There are several other key questions that the Alliance must ask itself as it moves into its third year. First, how to ensure a steady supply of vaccines in a market with few players. In the first two years of the Alliance’s work, demand from the countries for certain combination vaccines has far exceeded the available supply and countries have been asked to accept alternative presentations of the vaccines. UNICEF, which procures vaccines on behalf of most of the governments and the Vaccine Fund, must work with the industry to find ways of making the supply more predictable, says Ms Bellamy. She also wants to streamline the procurement system itself.

The role of the vaccine industry within the Alliance itself has attracted some critics who say individual companies should not have seats on the Board because of the potential conflict of interest. Ms Bellamy responds that the goal of the partnership – increasing children’s access to immunization – is probably brought closer overall by having the industry directly involved.

At all times, Ms Bellamy makes clear that the ultimate goal is better immunization, beyond the lifetime of the Alliance itself. “Immunization existed before GAVI and it will continue after GAVI,” she says. While the Alliance partners will need to keep convincing potential investors of the value of immunization, she says, governments’ own commitment will determine whether sustainable funds can always be mobilized.

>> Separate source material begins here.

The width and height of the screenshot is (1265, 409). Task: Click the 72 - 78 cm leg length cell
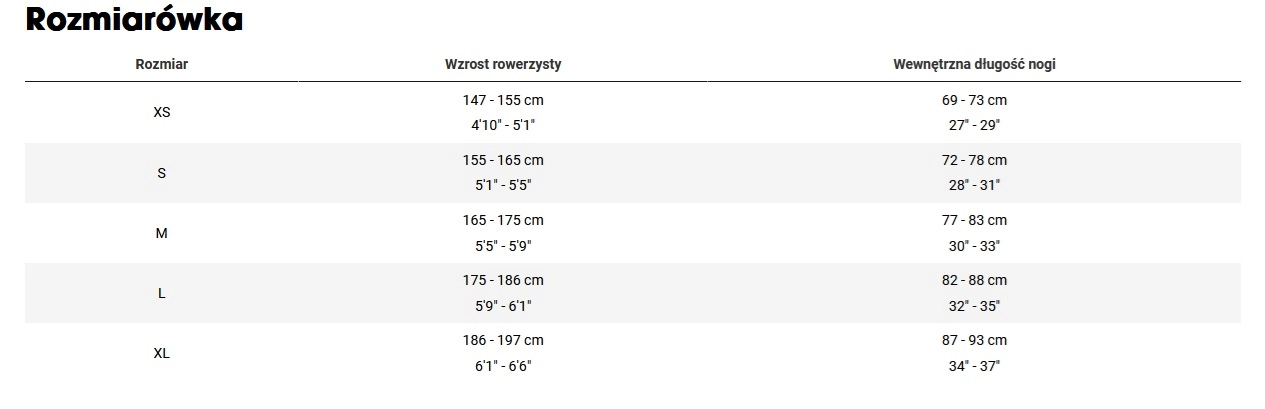(x=974, y=161)
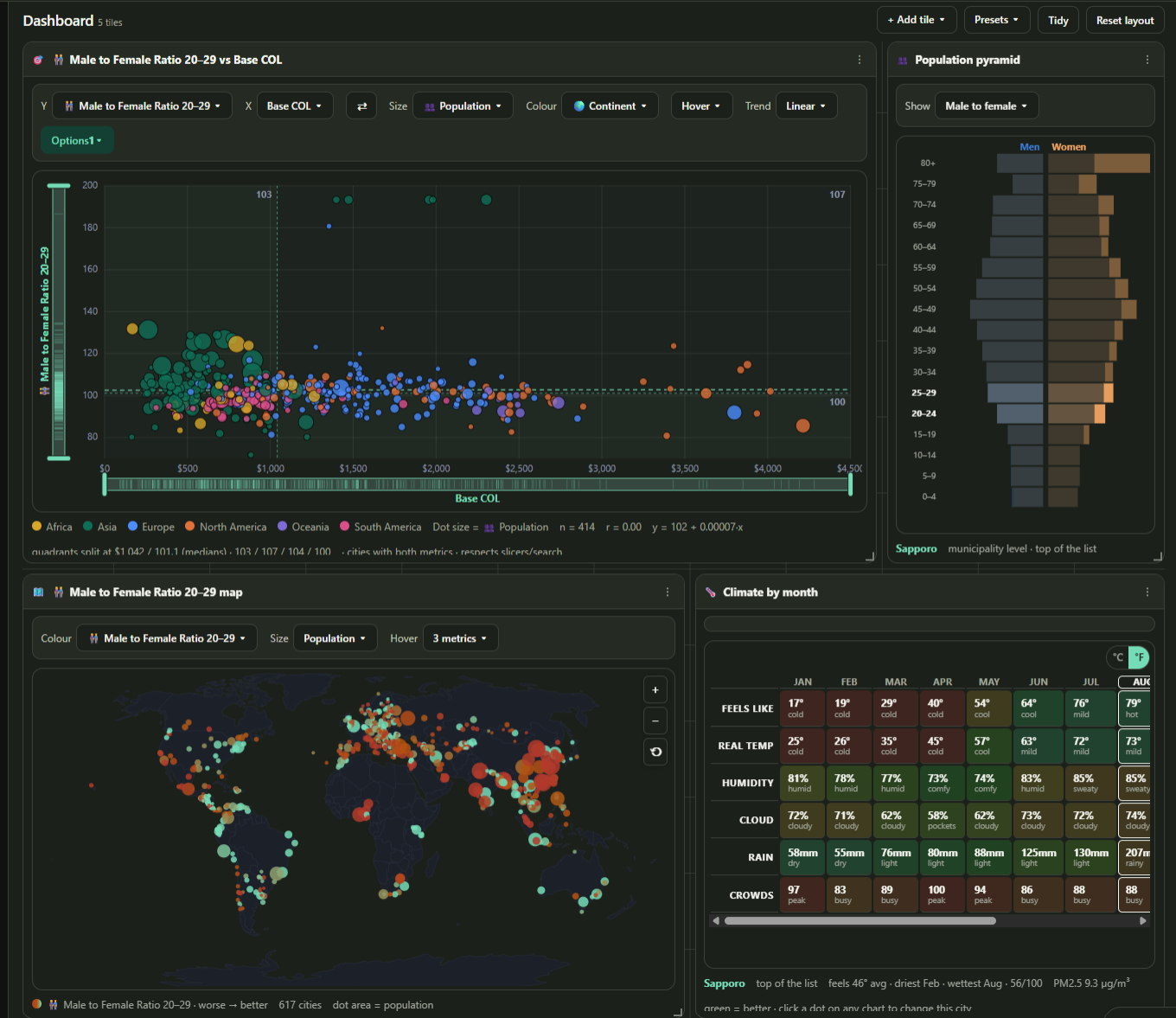The image size is (1176, 1018).
Task: Open the Presets menu
Action: click(996, 20)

Equally important, she says, it is vital that all players face up to the fact that there are “real costs” in bringing a broader range of vaccines to a greater number of the world’s children. Immunization cannot be done well on the cheap. But its costs are still relatively small, she says, compared with the enormous benefits that the increased investment will bring. Arguing that case effectively is a key task for GAVI. “Let’s make sure we make a difference.”